Escherichia coli accumulates acetate as a metabolic by-product upon rapid glucose uptake, even in aerobic environments. This kind of phenomenon, known as overflow metabolism, has also been found in various cell types, such as yeast cells and mammalian cells. In the past few decades, researchers have devoted significant efforts to investigate the underlying mechanisms, and substantial data and models suggested that overflow metabolism subject to the inherent regulation networks for carbon flux allocation and redox balance. Nevertheless, acetate is regarded as a detrimental by-product in most microbial production scenarios, as the accumulated acetate is proved to impair cell growth and the expression of heterologous proteins. Furthermore, diverting carbon flow to acetate production leads to substrate waste and limits the yield. Despite numerous metabolic engineering strategies have been proposed to alleviate overflow metabolism, acetate accumulation remains a challenging issue due to its intricate correlations with central metabolic pathways.

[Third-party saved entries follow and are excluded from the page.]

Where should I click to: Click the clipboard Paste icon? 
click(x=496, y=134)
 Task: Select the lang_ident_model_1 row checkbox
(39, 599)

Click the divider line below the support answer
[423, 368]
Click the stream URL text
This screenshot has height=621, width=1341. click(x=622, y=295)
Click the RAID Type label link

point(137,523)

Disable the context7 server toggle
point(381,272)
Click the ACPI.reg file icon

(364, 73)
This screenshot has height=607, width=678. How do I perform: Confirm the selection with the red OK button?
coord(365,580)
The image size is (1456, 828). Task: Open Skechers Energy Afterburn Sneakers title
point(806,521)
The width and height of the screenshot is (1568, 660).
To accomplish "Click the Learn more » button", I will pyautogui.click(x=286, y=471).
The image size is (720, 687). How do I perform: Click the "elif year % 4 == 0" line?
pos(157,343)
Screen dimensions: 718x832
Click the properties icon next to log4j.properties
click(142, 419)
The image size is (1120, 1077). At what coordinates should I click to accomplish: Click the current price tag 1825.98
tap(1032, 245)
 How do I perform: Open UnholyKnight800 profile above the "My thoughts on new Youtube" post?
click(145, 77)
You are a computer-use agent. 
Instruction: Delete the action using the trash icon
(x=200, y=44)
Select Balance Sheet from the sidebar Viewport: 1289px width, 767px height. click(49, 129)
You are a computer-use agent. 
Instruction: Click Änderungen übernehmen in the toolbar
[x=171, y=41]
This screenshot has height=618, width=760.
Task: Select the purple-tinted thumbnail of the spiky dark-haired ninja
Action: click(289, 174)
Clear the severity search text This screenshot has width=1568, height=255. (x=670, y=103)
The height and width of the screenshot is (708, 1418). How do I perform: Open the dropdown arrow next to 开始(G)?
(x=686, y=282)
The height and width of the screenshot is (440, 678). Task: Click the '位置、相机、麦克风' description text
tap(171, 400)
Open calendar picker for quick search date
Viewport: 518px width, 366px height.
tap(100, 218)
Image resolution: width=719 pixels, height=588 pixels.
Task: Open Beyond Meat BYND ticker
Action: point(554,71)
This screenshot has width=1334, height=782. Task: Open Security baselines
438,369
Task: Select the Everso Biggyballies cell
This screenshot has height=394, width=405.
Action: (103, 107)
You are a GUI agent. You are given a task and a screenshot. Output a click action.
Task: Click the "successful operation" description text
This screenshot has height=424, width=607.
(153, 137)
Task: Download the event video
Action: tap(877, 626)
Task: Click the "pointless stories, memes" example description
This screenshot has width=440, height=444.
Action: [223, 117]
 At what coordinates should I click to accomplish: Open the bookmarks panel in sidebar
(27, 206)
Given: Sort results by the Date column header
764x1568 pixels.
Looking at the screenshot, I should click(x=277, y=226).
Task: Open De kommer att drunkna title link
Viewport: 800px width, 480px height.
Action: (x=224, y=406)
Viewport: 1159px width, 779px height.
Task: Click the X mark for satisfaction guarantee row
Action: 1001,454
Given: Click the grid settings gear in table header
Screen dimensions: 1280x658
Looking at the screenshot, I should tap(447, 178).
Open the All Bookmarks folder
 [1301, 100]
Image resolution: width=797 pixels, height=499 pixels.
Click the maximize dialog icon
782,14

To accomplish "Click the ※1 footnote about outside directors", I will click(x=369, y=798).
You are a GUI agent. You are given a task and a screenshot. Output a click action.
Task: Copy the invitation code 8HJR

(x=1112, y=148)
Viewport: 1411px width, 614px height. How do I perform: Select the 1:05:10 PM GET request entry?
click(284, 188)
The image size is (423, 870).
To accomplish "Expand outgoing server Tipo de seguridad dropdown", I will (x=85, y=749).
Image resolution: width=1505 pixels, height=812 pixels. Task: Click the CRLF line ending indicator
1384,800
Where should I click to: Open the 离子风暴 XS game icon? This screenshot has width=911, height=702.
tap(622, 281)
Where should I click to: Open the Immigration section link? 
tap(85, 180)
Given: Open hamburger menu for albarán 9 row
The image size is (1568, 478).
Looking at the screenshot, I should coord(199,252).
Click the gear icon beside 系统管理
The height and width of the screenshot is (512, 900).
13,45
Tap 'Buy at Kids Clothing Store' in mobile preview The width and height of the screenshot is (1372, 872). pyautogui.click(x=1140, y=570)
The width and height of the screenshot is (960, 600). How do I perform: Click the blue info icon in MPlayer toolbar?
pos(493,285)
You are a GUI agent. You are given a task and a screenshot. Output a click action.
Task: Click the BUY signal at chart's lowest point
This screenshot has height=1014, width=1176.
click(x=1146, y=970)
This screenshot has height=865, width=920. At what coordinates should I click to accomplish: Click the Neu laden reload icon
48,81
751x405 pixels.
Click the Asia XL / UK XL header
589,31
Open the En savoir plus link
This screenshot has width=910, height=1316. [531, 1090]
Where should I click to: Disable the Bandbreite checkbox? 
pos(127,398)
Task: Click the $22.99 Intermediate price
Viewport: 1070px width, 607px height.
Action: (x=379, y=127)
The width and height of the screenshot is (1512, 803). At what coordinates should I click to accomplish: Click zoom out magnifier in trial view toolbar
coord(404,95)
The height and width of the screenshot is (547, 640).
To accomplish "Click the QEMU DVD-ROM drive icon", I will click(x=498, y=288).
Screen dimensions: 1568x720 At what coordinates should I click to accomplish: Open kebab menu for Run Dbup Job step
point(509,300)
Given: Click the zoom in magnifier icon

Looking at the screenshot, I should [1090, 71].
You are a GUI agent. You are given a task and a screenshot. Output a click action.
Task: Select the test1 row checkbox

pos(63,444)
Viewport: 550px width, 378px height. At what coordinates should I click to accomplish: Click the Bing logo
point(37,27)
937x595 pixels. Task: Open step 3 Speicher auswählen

To fundamentally address this issue, we regarded acetate as a metabolic indicator and characterized an acetate-responsive biosensor system to monitor the cellular metabolic status. By applying the biosensor system on regulating the expression of redox-related targets, we released the metabolic stress caused by unbalanced redox ratio, reducing the waste of carbon flux on overflow pathway and redirecting more carbon flux towards the desired product. Finally, we demonstrated the outstanding performance of the dynamic regulation system by achieving the enhanced phloroglucinol production. Overall, this study explored the application of overflow-responsive biosensors on cellular metabolism self-regulation, providing a general approach for engineering cell status to improve microbial production.